The adjutant, having obeyed this instruction, approached Prince Andrew.
From the other side a battalion commander rode up.
"Look out!" came a frightened cry from a soldier and, like a bird
whirring in rapid flight and alighting on the ground, a shell dropped
with little noise within two steps of Prince Andrew and close to the
battalion commander’s horse. The horse first, regardless of whether it
was right or wrong to show fear, snorted, reared almost throwing the
major, and galloped aside. The horse’s terror infected the men.
"Lie down!" cried the adjutant, throwing himself flat on the ground.
Prince Andrew hesitated.

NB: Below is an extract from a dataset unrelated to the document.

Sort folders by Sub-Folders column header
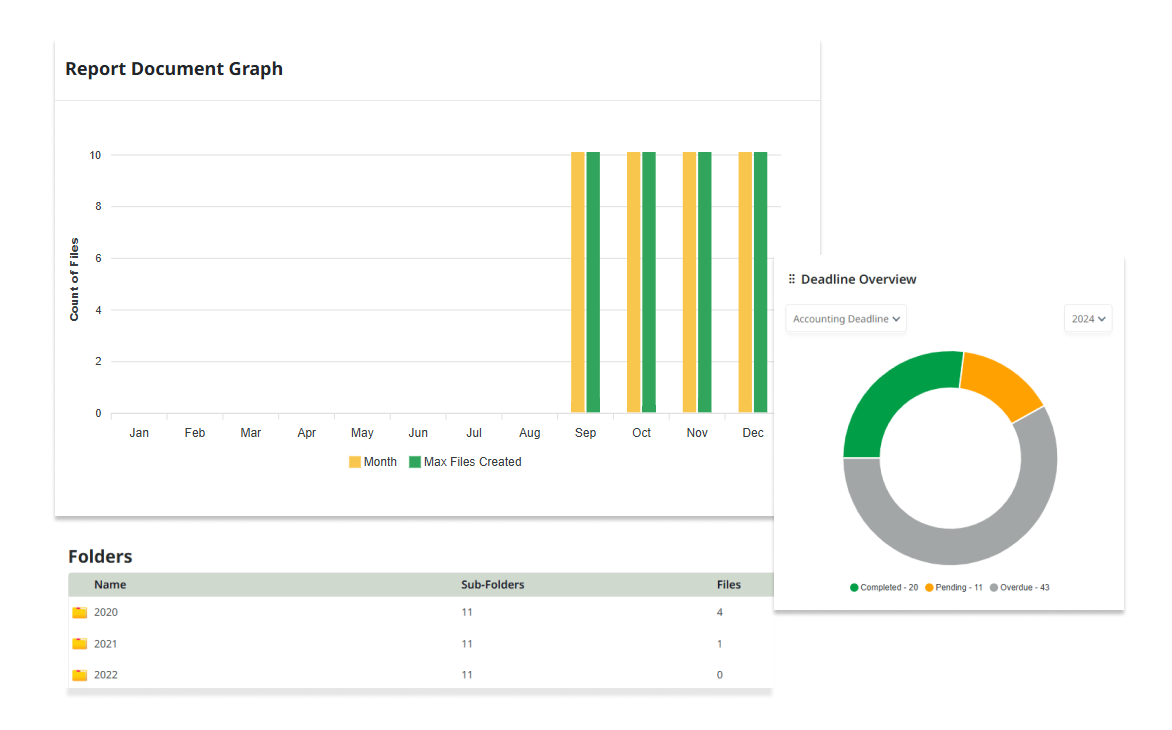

The smoking shell spun like a top between him
and the prostrate adjutant, near a wormwood plant between the field and
the meadow.
"Can this be death?" thought Prince Andrew, looking with a quite new,
envious glance at the grass, the wormwood, and the streamlet of smoke
that curled up from the rotating black ball. "I cannot, I do not wish to
die. I love life - I love this grass, this earth, this air...." He thought
this, and at the same time remembered that people were looking at him.

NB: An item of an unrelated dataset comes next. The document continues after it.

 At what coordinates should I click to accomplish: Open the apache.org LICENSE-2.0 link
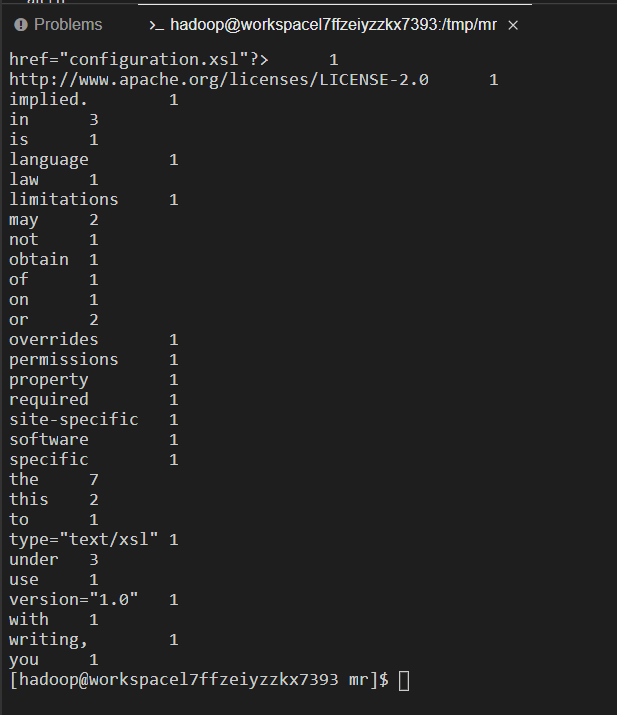[219, 80]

"It’s shameful, sir!" he said to the adjutant. "What..."
He did not finish speaking. At one and the same moment came the sound of
an explosion, a whistle of splinters as from a breaking window frame,
a suffocating smell of powder, and Prince Andrew started to one side,
raising his arm, and fell on his chest. Several officers ran up to him.
From the right side of his abdomen, blood was welling out making a large
stain on the grass.
The militiamen with stretchers who were called up stood behind the
officers. Prince Andrew lay on his chest with his face in the grass,
breathing heavily and noisily.
"What are you waiting for? Come along!"
The peasants went up and took him by his shoulders and legs, but he
moaned piteously and, exchanging looks, they set him down again.

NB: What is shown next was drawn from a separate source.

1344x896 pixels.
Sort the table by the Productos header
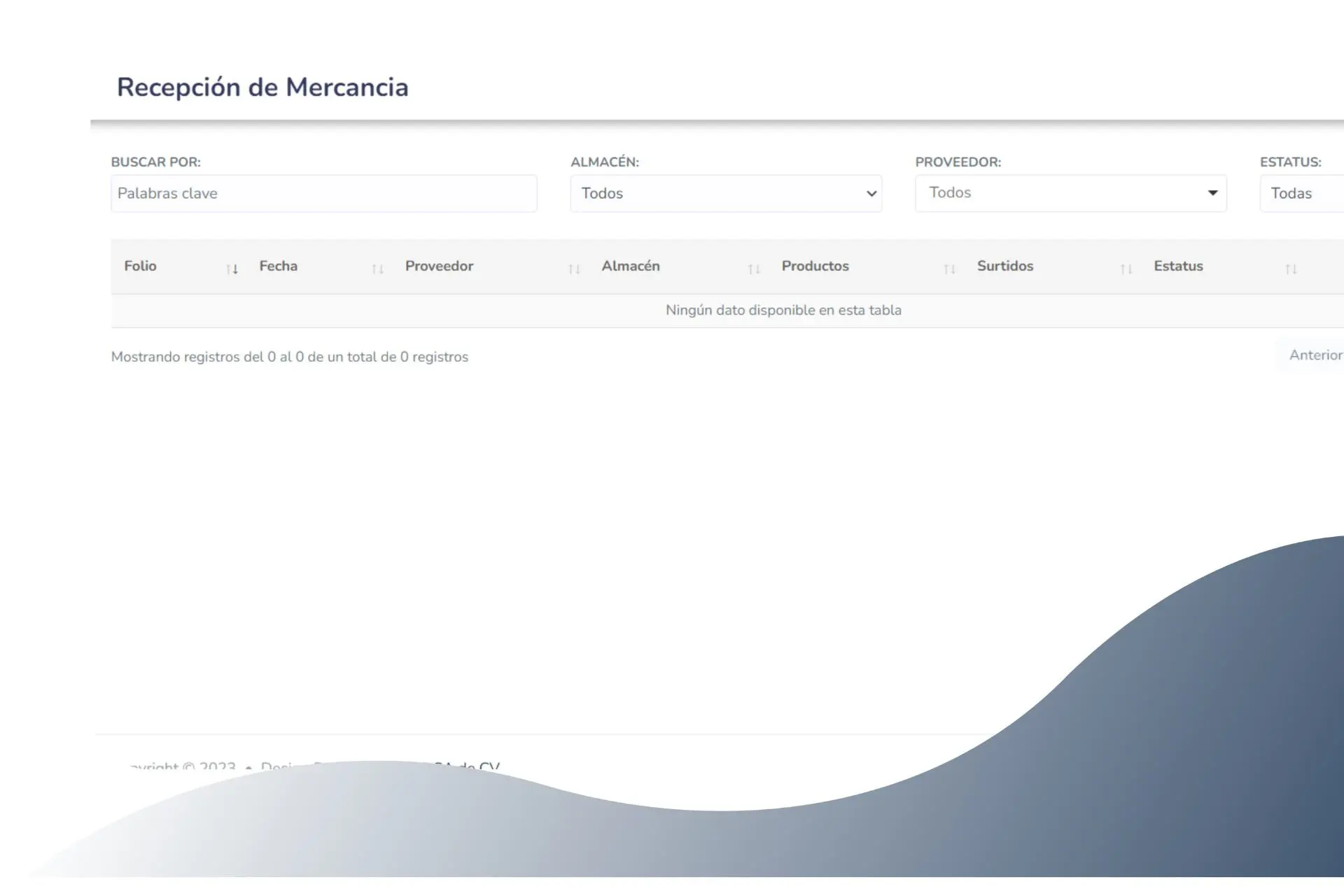tap(815, 266)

"Pick him up, lift him, it’s all the same!" cried someone.
They again took him by the shoulders and laid him on the stretcher.
"Ah, God! My God! What is it? The stomach? That means death! My
God!" - voices among the officers were heard saying.
"It flew a hair’s breadth past my ear," said the adjutant.
The peasants, adjusting the stretcher to their shoulders, started
hurriedly along the path they had trodden down, to the dressing station.
"Keep in step! Ah... those peasants!" shouted an officer, seizing by
their shoulders and checking the peasants, who were walking unevenly and
jolting the stretcher.
"Get into step, Fedor... I say, Fedor!" said the foremost peasant.
"Now that’s right!" said the one behind joyfully, when he had got into
step.
"Your excellency! Eh, Prince!" said the trembling voice of Timokhin, who
had run up and was looking down on the stretcher.
Prince Andrew opened his eyes and looked up at the speaker from the
stretcher into which his head had sunk deep and again his eyelids
drooped.
The militiamen carried Prince Andrew to the dressing station by the
wood, where wagons were stationed. The dressing station consisted of
three tents with flaps turned back, pitched at the edge of a birch wood.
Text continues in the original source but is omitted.